+++ Fragment +++

Een medische aandoening hoeft niet gevaarlijk te zijn om er veel last van te hebben. Een goed voorbeeld is bacteriële vaginose, geel-groene vaginale afscheiding die naar (rotte) vis ruikt, als gevolg van een verstoorde balans van bacteriën in de vagina. Vaak is er wildgroei van bacteriën zoals Gardnerella vaginalis en Mycoplasma hominis, ten koste van de normaal aanwezige melkzuurbacteriën (lactobacillen) die de vaginale omgeving zuur en daarmee vrij van ziekteverwekkers moeten houden.

Naar schatting krijgt één op de drie tot vier vrouwen in haar leven ten minste één keer bacteriële vaginose. Vaak gaat het vanzelf over, of na een antibioticakuur. Maar bij een kleine groep vrouwen blijft de aandoening hardnekkig terugkomen.

+++

■ Opdrachten:
**A.** Schrijf het fragment over bacteriële vaginose over van "Een medische aandoening" tot en met "ziekteverwekkers moeten houden.". Verwissel daarbij "bacteriële vaginose" voor "BV".
**B.** Hoeveel vrouwen krijgen volgens het fragment over bacteriële vaginose naar schatting minstens één keer in hun leven deze aandoening?

+++ Gegevens +++

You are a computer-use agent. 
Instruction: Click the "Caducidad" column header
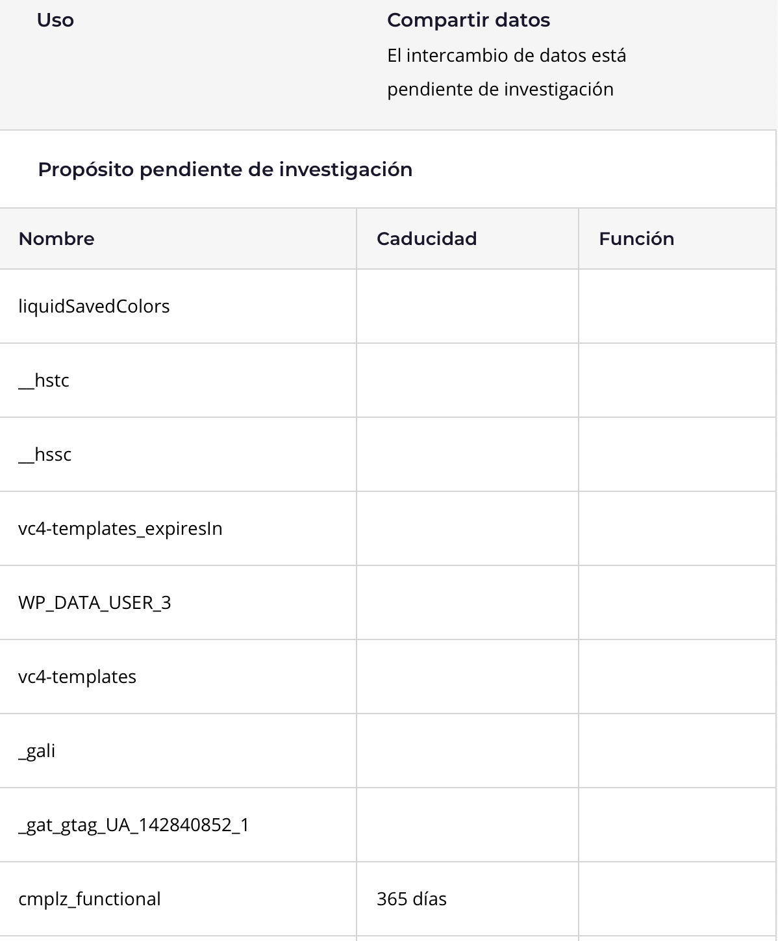(427, 238)
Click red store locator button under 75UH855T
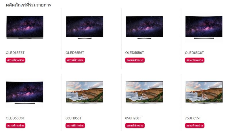The height and width of the screenshot is (131, 230). tap(195, 126)
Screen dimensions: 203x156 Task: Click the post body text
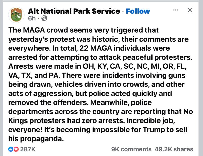tap(99, 84)
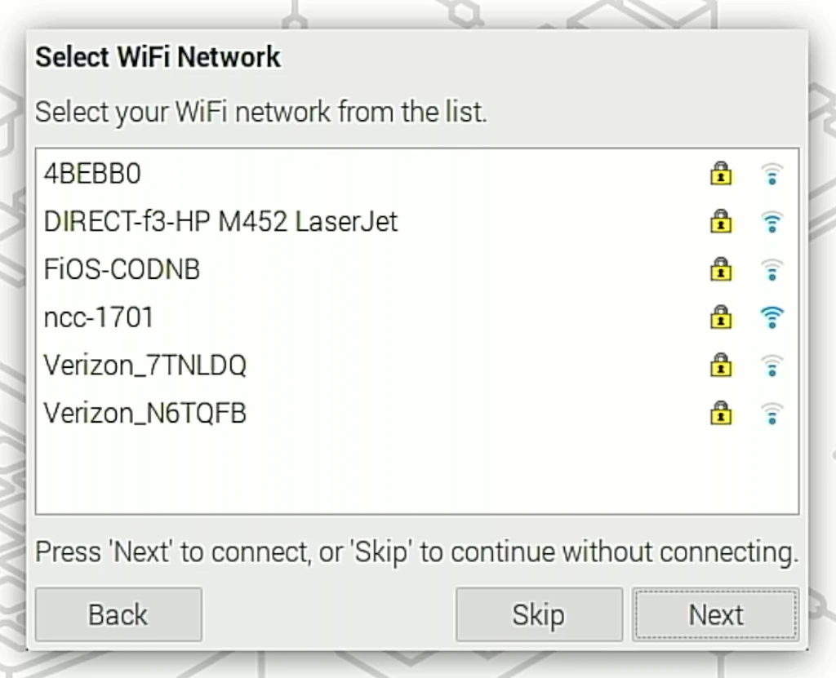
Task: Choose the DIRECT-f3-HP M452 LaserJet network
Action: (x=220, y=221)
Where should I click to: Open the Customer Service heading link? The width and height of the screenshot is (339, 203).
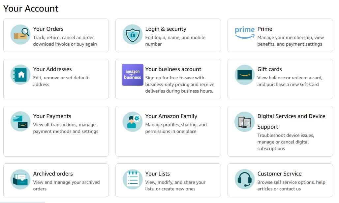click(279, 174)
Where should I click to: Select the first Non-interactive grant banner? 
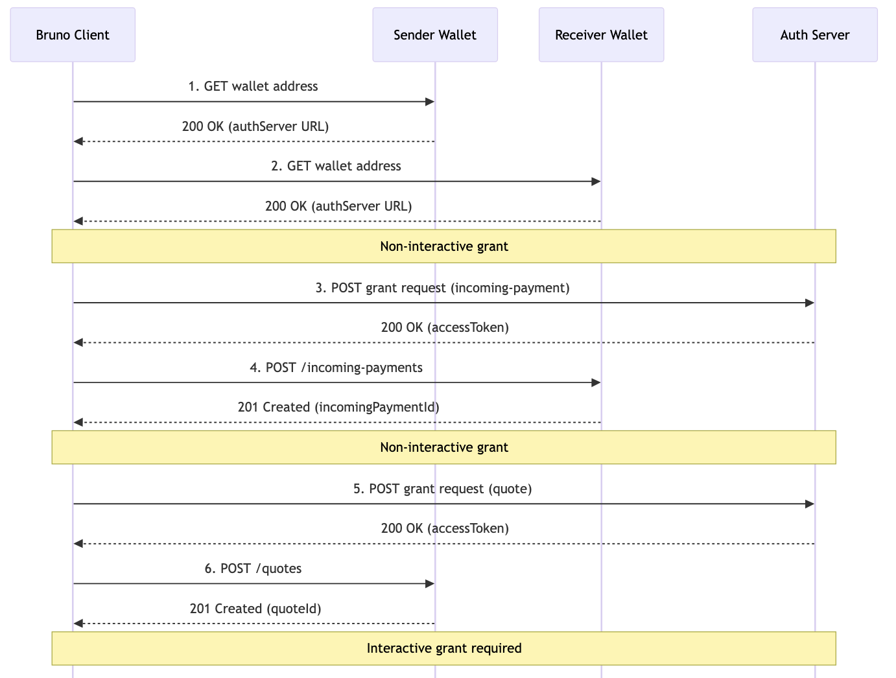click(444, 246)
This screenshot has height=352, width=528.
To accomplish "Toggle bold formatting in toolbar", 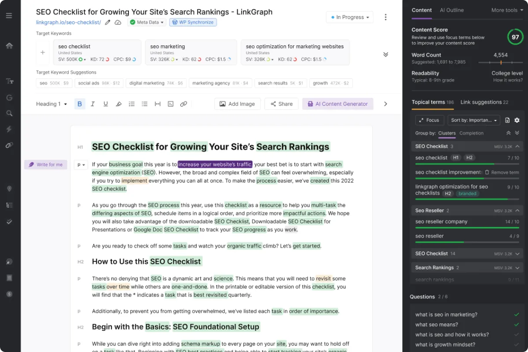I will point(80,104).
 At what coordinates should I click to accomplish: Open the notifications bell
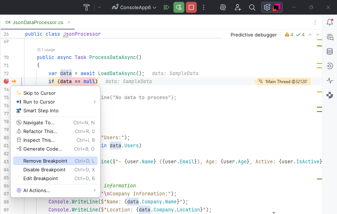point(329,22)
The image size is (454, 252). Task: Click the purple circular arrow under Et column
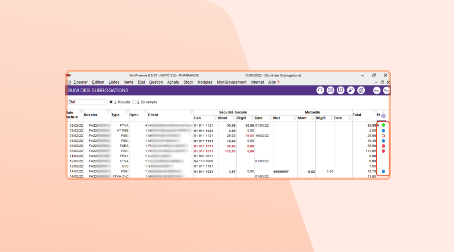click(x=383, y=116)
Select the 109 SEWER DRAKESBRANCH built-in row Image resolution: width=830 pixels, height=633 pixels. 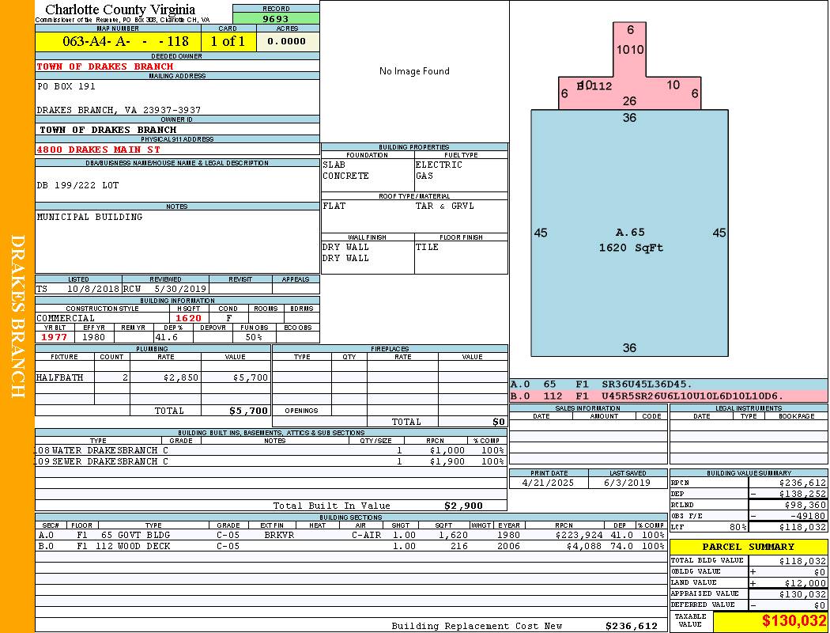269,461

+++

■ Antwoorden per opdracht:
**A.**
Een medische aandoening hoeft niet gevaarlijk te zijn om er veel last van te hebben. Een goed voorbeeld is BV, geel-groene vaginale afscheiding die naar (rotte) vis ruikt, als gevolg van een verstoorde balans van bacteriën in de vagina. Vaak is er wildgroei van bacteriën zoals Gardnerella vaginalis en Mycoplasma hominis, ten koste van de normaal aanwezige melkzuurbacteriën (lactobacillen) die de vaginale omgeving zuur en daarmee vrij van ziekteverwekkers moeten houden.

**B.** Naar schatting één op de drie tot vier vrouwen.